The grand jury said it didn’t know why San Mateo County has chosen not to pursue negotiations with mobile phone carriers or seek data from public utility records to increase emergency alert enrollment when nearby counties have done so.
The report also highlights the Dymally-Alatorre Bilingual Services Act, which requires local agencies to translate documents explaining available services for non-English-speaking people if they make up more than 5 percent of the agency’s population. It also mandates that local agencies employ a “sufficient number of qualified bilingual staff in public contact positions.”

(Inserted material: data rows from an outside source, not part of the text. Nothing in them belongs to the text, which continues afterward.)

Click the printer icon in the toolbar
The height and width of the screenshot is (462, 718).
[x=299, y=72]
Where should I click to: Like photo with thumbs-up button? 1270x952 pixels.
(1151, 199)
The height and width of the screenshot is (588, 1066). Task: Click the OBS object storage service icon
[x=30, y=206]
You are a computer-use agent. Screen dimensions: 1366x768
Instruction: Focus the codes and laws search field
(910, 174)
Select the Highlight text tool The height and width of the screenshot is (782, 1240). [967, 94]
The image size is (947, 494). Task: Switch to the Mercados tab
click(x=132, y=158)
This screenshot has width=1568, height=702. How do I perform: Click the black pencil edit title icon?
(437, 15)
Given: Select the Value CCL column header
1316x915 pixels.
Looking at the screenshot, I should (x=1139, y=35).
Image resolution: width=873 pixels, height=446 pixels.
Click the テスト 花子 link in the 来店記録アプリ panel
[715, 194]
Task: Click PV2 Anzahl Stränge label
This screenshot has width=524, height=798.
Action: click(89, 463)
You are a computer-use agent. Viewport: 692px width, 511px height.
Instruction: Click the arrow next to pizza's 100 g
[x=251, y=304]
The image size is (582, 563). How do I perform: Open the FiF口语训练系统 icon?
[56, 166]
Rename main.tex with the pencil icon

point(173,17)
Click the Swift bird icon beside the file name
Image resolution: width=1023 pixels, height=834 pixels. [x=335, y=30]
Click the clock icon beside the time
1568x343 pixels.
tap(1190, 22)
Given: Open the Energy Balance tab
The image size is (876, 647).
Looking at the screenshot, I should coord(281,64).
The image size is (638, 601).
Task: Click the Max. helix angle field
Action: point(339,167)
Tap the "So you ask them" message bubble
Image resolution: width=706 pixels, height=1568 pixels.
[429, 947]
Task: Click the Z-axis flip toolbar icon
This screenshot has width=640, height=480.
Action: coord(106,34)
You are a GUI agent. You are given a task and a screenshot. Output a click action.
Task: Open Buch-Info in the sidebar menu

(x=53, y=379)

Currently, SMC Emergency Alerts and information for enrollment are only available in English and Spanish. More than 5 percent of local residents speak Chinese and Tagalog at home, and yet there are currently no plans to translate materials or alerts into either of those languages, according to the report.
“Even if not technically required by the Act, OES could achieve higher enrolled SMC numbers by meeting their residents’ language needs,” the report notes.
The report concludes by recommending the Office of Emergency Services publish percentages of
SMC Alert enrollment data by city and town on their website. It also recommends it further investigate access to mobile phone carrier data and translate enrollment materials and alerts into all languages spoken by more than 5 percent of the population.